It certainly looks like a Crypt to me; an a very pretty one at that!


----------



## Razorworm

Just got a c frazeri, several c undulata and some c spiralis...yay


----------



## DogFish

Seattle_Aquarist said:


> Hi thanakorn.w,
> 
> It certainly looks like a Crypt to me; an a very pretty one at that!


Roy, I thinks he's asking for an I.D :wink:

I can't help with the name but, I would like to have that Sp.


----------



## thanakorn.w

thank you for everyone. I would like a name this sp.:icon_ques


----------



## jkan0228

Sucks that you're in Thailand


----------



## spyke

So who is ready to get some rare crypts at the AGA convention in November? Maybe some straight from the man himself...Neils Jacobson. 


SO.PUMPED.


----------



## looking4roselines

Wow Neil will be there?
Where is it going to be held?


Xue


----------



## HighDesert

This whole thread is like a drool-fest. You all have some beautiful Crypts! I just got my first C. wendtii "Florida Sunset", thanks to Roy. I'm sooo excited! It's taken pride of place in the shrimp tank.


----------



## salmon

thanakorn.w said:


> Cryp. ??


Isn't it a form of C. nurii?

I have some in my tank that looks pretty identical to that....


----------



## spyke

looking4roselines said:


> Wow Neil will be there?
> Where is it going to be held?
> 
> 
> Xue



He sure is! And it is going to be held in St. Louis, MO. So for me it is close to home, and I just had to go! I hope he brings some rare crypts from his own collection.

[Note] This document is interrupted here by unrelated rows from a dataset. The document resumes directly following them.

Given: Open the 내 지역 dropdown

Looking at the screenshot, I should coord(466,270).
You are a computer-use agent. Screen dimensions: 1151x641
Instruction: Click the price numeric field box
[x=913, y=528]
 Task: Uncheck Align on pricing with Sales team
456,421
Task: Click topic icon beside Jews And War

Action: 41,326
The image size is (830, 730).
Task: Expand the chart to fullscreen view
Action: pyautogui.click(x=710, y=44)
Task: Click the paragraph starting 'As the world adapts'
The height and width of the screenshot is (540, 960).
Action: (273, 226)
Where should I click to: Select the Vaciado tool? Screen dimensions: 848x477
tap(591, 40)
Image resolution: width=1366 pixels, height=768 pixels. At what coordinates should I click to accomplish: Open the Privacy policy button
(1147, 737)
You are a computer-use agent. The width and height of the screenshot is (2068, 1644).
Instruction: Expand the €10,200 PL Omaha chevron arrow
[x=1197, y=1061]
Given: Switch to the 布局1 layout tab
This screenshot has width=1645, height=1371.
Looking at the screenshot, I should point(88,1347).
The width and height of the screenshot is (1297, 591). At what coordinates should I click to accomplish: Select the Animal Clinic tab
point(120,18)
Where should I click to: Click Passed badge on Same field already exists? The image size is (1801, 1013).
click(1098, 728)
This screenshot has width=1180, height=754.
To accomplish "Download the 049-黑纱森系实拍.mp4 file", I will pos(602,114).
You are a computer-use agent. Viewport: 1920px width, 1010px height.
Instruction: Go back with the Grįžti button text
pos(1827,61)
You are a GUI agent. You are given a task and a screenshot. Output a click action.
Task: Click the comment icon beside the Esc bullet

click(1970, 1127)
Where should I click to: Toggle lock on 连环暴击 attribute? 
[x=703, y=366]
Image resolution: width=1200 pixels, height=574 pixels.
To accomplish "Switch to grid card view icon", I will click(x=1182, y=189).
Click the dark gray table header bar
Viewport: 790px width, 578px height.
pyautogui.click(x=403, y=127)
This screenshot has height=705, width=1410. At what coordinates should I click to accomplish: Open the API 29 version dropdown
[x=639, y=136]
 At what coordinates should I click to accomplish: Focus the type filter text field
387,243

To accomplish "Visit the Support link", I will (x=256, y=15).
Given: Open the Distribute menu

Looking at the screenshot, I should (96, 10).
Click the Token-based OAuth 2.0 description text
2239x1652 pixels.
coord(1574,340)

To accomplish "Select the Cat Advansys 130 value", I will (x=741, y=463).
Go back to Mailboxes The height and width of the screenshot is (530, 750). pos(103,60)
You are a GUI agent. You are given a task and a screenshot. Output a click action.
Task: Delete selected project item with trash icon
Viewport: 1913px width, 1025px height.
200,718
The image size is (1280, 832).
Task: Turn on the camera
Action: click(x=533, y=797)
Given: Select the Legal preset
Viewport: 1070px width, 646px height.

And I love that nurii, if that is what that is. Love the pattern.


----------



## HD Blazingwolf

what moss is everyone using on their emmersed formats?? i keep seeing these bright green mosses and im intrigued but for all my growing abilities. i kill moss underwater !!!


----------



## spyke

HD Blazingwolf said:


> what moss is everyone using on their emmersed formats?? i keep seeing these bright green mosses and im intrigued but for all my growing abilities. i kill moss underwater !!!


Just use java moss, or any kind of moss really. For set ups like this you just take the moss and rip it to shreds, and lay it over the substrate. This makes it branch more and encourages new growth.


----------



## Seattle_Aquarist

Hey Dogfish,

Remember that 'Trident' / Crypt trade last January?


----------



## saddletramp

*Fertilizing emersed Crypts?*

Anyone fertilize their emersed Crypts? How often? Is it on a schedule or or is it based on how a particular Crypt looks?
What fertilizer to use and how to apply? Is pH an issue?
I am sure the substrate is a big consideration in all this as well as leaf color and growth rate. 
Any and all input would be appreciated.
Bill


----------



## robb.ferg

IM wanting to start some crypts immersed...should I just put some ordinary top soil in a put and raise the water to just below the edge of the pot and plant the corm in there and let them convert?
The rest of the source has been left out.